Album Reviews

Photo

John Mayer

Battle Studies  Hear it Now

RS: 3of 5 Stars

2009

Play View John Mayer's page on Rhapsody

John Mayer — what a curious case. As a pop personality, the guy's a barrel of laughs. He's a tabloid fixture who wears his celebrity with a wink: modeling Borat's onesie swimsuit, starring in goofy YouTube videos, and generally disarming, with wit and self-deprecation, the millions inclined to hate a starlet-shagging guitar virtuoso. But then Mayer steps into a studio, and the fun spigot claps shut. It's as if Mayer, burdened by his status as heir apparent to the Clapton-Sting-Knopfler tradition of classy pop-rock classicism, pulls on a mask: the Furrowed Middlebrow.

Video: John Mayer on the "Vulgar Relationship" Behind his New LP

There's no doubting the man's chops.
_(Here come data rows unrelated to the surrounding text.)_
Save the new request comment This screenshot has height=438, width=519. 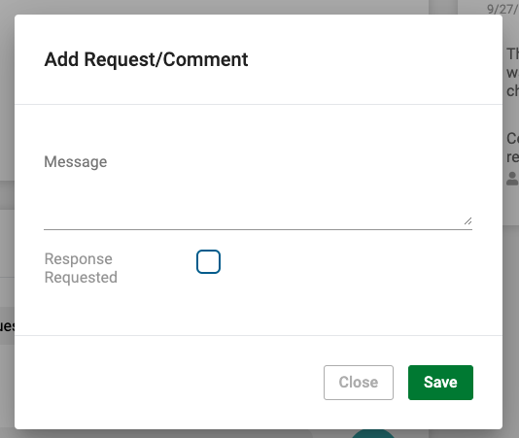click(440, 383)
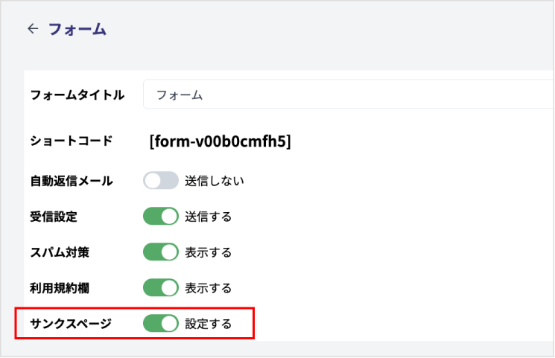Click the 利用規約欄 label

coord(59,288)
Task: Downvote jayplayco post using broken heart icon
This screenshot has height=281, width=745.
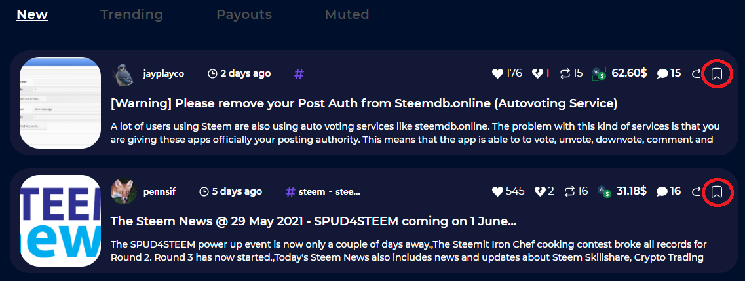Action: pos(537,73)
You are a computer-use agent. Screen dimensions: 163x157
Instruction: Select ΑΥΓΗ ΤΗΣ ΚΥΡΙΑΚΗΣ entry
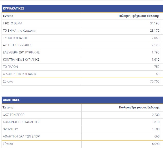[17, 45]
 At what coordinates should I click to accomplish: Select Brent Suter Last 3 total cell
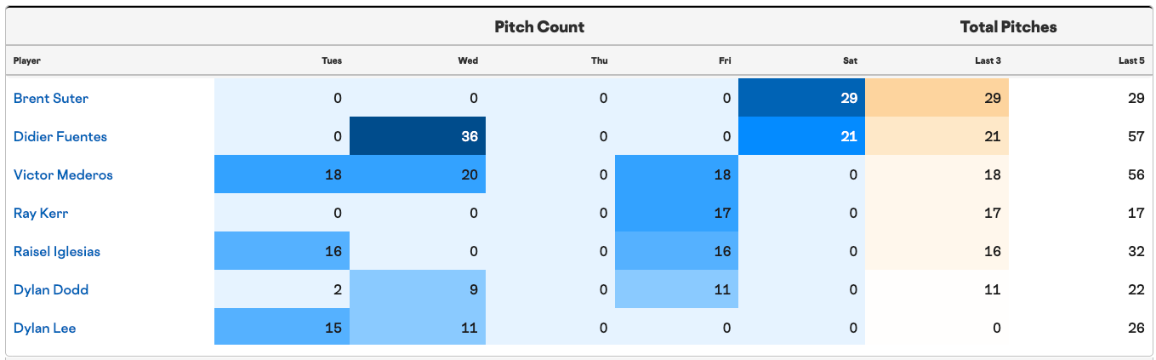click(x=937, y=98)
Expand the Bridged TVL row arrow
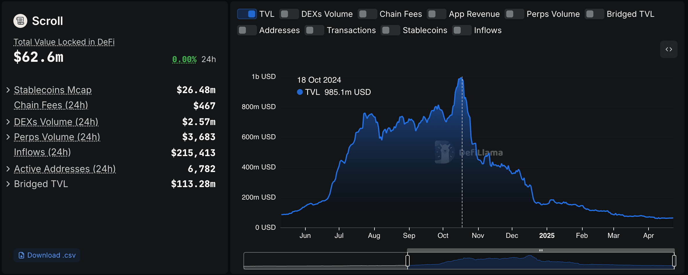Viewport: 688px width, 275px height. pyautogui.click(x=8, y=184)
Battle Studies is a real study in craftsmanship and understated guitar ninja-dom, and musos will thrill to Mayer's deconstruction of Robert Johnson's "Crossroads." But the solemnity is suffocating. On "Heartbreak Warfare," Mayer delivers U2-style guitar and strained war metaphors: "Clouds of sulfur in the air/Bombs are falling everywhere." That bust-up with Jennifer Aniston was bad, but was it really like the firebombing of Tokyo?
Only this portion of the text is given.